>> start Records shown
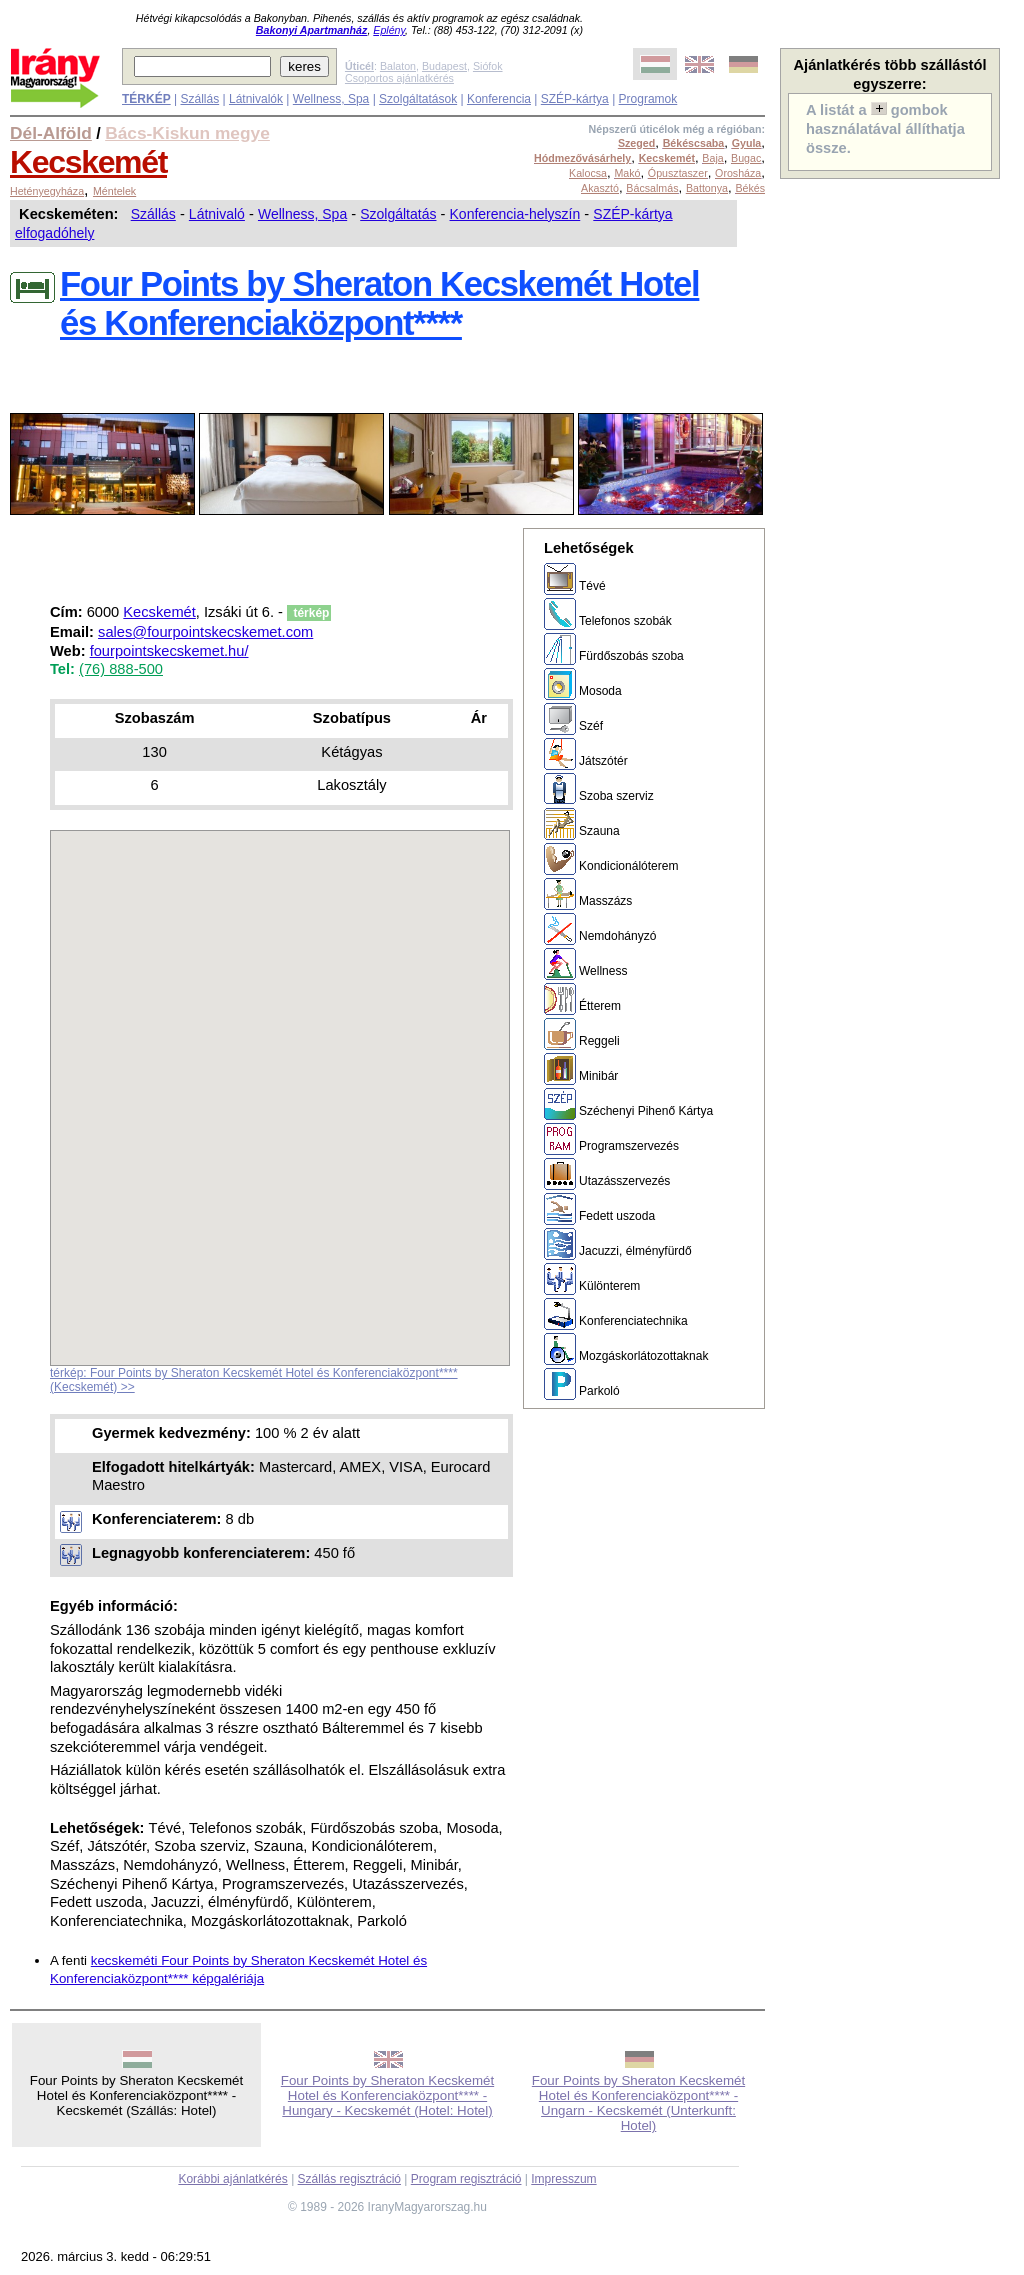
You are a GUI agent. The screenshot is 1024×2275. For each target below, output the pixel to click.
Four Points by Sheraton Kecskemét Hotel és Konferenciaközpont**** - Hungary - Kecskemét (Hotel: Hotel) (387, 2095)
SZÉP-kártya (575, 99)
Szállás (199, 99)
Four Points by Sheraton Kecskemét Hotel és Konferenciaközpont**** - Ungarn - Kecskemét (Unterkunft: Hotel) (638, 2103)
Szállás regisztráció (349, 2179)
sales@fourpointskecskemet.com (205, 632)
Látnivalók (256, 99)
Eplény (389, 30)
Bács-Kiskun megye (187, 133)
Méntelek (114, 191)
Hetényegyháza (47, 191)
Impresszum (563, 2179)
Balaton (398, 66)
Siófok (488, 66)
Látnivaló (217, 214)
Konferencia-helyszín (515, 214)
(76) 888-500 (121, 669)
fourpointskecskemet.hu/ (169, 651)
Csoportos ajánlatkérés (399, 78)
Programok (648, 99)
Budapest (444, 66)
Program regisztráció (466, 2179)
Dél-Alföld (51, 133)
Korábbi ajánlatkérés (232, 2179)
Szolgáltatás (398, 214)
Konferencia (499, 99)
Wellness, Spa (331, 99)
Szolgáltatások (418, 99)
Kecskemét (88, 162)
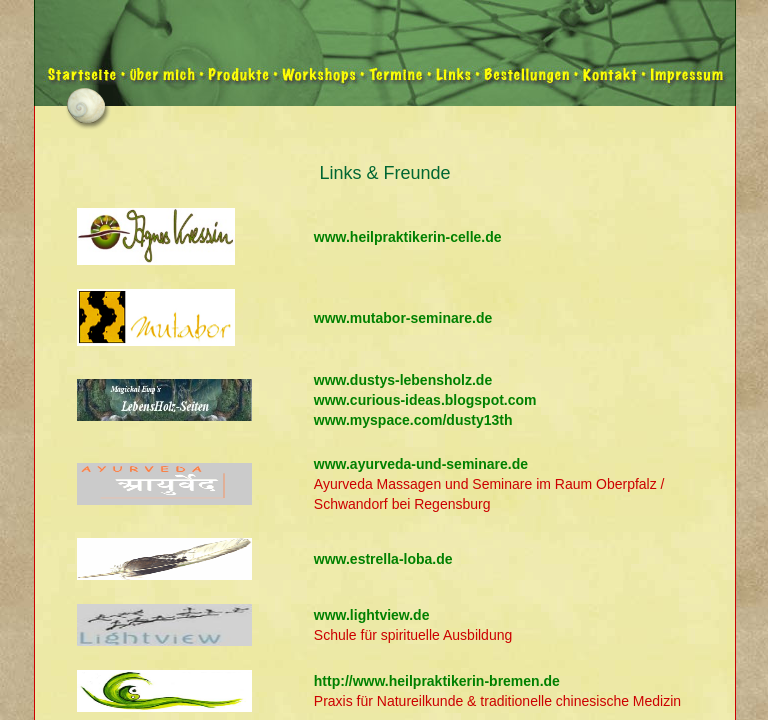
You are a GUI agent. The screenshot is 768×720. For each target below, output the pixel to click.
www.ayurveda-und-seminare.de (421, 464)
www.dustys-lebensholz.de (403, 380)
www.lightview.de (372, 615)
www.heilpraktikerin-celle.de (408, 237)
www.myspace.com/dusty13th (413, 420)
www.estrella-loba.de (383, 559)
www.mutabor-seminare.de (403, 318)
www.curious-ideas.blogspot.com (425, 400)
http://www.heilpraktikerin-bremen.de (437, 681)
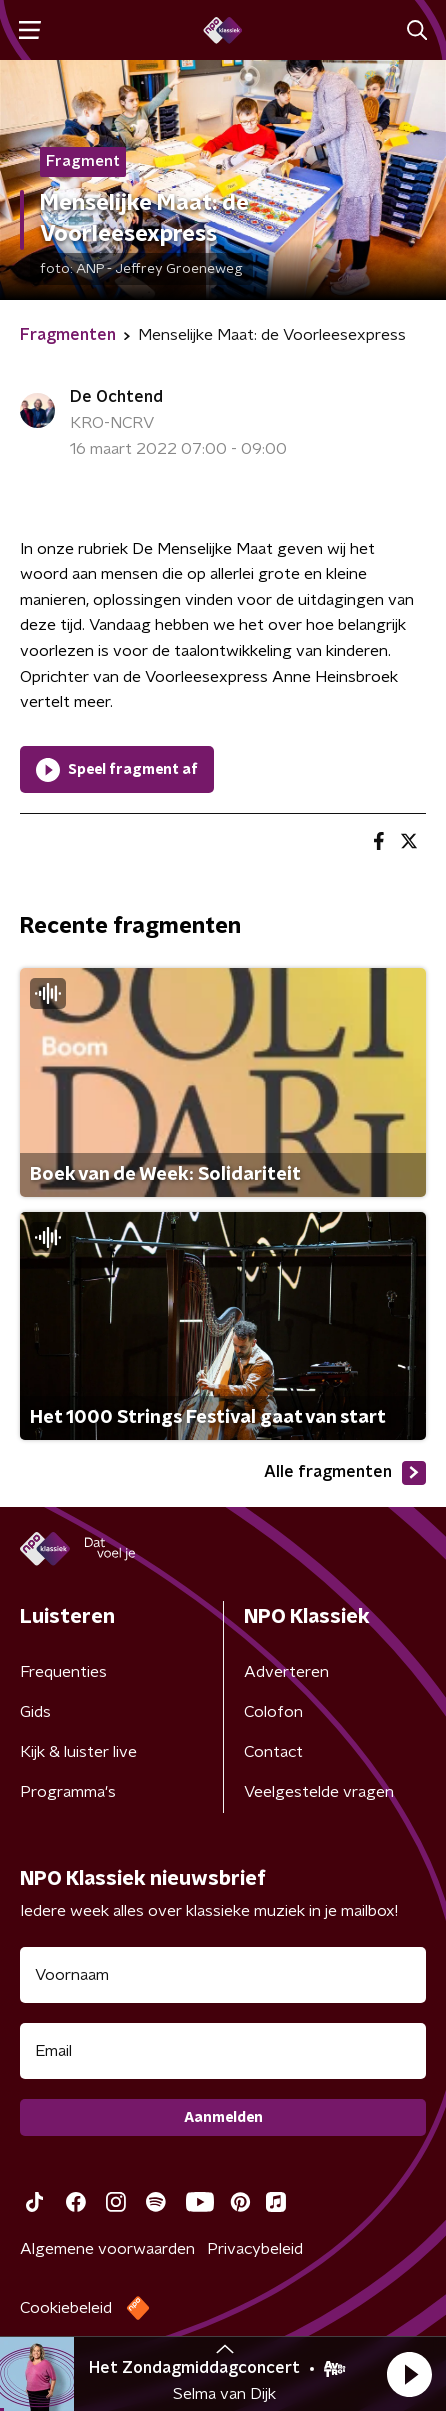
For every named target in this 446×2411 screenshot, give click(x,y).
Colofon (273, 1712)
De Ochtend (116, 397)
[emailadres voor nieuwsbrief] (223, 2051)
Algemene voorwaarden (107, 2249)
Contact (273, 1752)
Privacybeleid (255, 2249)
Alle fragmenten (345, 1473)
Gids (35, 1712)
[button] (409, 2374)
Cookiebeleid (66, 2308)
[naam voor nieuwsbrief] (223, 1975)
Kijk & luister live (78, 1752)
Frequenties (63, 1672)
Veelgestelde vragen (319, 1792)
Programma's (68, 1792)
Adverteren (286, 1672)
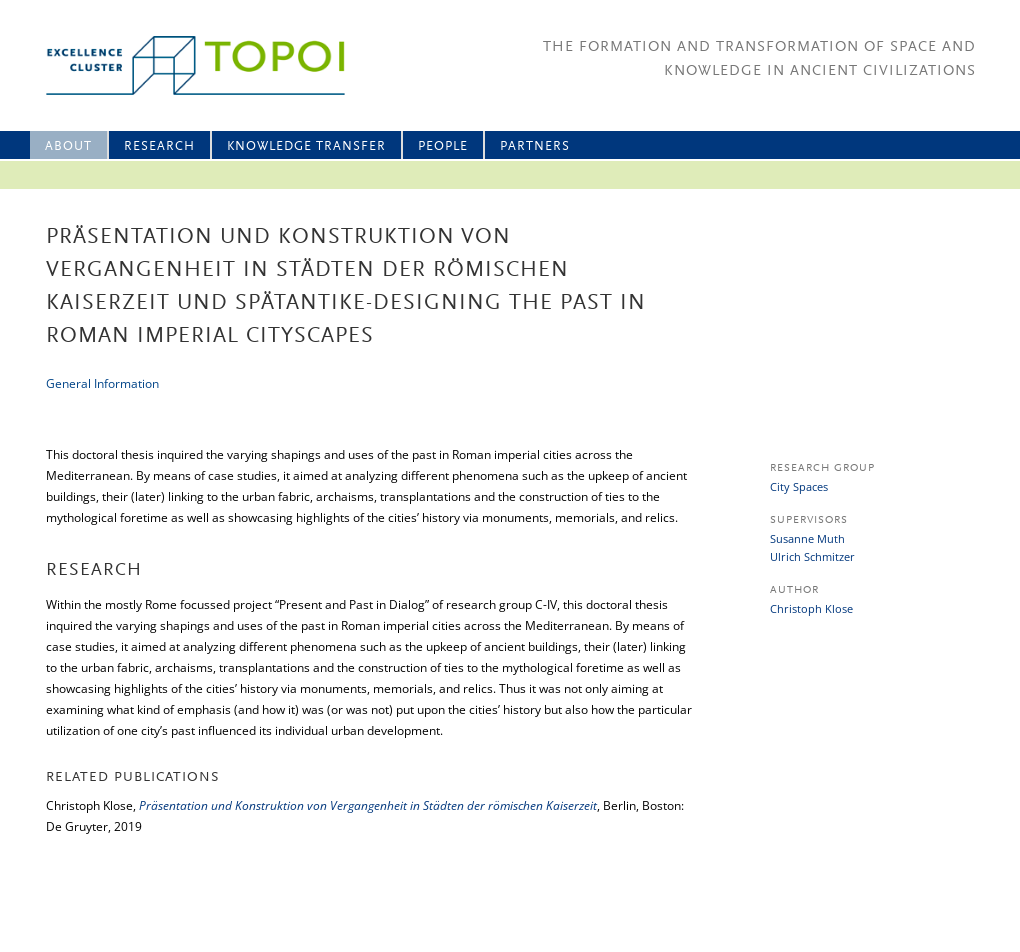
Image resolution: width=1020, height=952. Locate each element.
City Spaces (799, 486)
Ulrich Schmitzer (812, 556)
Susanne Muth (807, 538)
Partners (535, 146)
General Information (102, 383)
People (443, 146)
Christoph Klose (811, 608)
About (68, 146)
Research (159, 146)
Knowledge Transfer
>> end Records shown
> [Task prompt] Please reproduce every line of the records above word for word, leaving out the pictures.

> [Problem solution]
You are a GUI agent. The screenshot is 1024×2275. For each target below, output the pixel to click.
Four Points by Sheraton Kecskemét Hotel és Konferenciaközpont**** - Hungary - Kecskemét (Hotel: Hotel) (387, 2095)
SZÉP-kártya (575, 99)
Szállás (199, 99)
Four Points by Sheraton Kecskemét Hotel és Konferenciaközpont**** - Ungarn - Kecskemét (Unterkunft: Hotel) (638, 2103)
Szállás regisztráció (349, 2179)
sales@fourpointskecskemet.com (205, 632)
Látnivalók (256, 99)
Eplény (389, 30)
Bács-Kiskun megye (187, 133)
Méntelek (114, 191)
Hetényegyháza (47, 191)
Impresszum (563, 2179)
Balaton (398, 66)
Siófok (488, 66)
Látnivaló (217, 214)
Konferencia-helyszín (515, 214)
(76) 888-500 (121, 669)
fourpointskecskemet.hu/ (169, 651)
Csoportos ajánlatkérés (399, 78)
Programok (648, 99)
Budapest (444, 66)
Program regisztráció (466, 2179)
Dél-Alföld (51, 133)
Korábbi ajánlatkérés (232, 2179)
Szolgáltatás (398, 214)
Konferencia (499, 99)
Wellness, Spa (331, 99)
Szolgáltatások (418, 99)
Kecskemét (88, 162)
You are a GUI agent. The screenshot is 768×720. For each target below, output the pixel to click.
www.ayurveda-und-seminare.de (421, 464)
www.dustys-lebensholz.de (403, 380)
www.lightview.de (372, 615)
www.heilpraktikerin-celle.de (408, 237)
www.myspace.com/dusty13th (413, 420)
www.estrella-loba.de (383, 559)
www.mutabor-seminare.de (403, 318)
www.curious-ideas.blogspot.com (425, 400)
http://www.heilpraktikerin-bremen.de (437, 681)
For every named target in this 446×2411 screenshot, give click(x,y).
Colofon (273, 1712)
De Ochtend (116, 397)
[emailadres voor nieuwsbrief] (223, 2051)
Algemene voorwaarden (107, 2249)
Contact (273, 1752)
Privacybeleid (255, 2249)
Alle fragmenten (345, 1473)
Gids (35, 1712)
[button] (409, 2374)
Cookiebeleid (66, 2308)
[naam voor nieuwsbrief] (223, 1975)
Kijk & luister live (78, 1752)
Frequenties (63, 1672)
Veelgestelde vragen (319, 1792)
Programma's (68, 1792)
Adverteren (286, 1672)
Image resolution: width=1020, height=952. Locate each element.
City Spaces (799, 486)
Ulrich Schmitzer (812, 556)
Susanne Muth (807, 538)
Partners (535, 146)
General Information (102, 383)
People (443, 146)
Christoph Klose (811, 608)
About (68, 146)
Research (159, 146)
Knowledge Transfer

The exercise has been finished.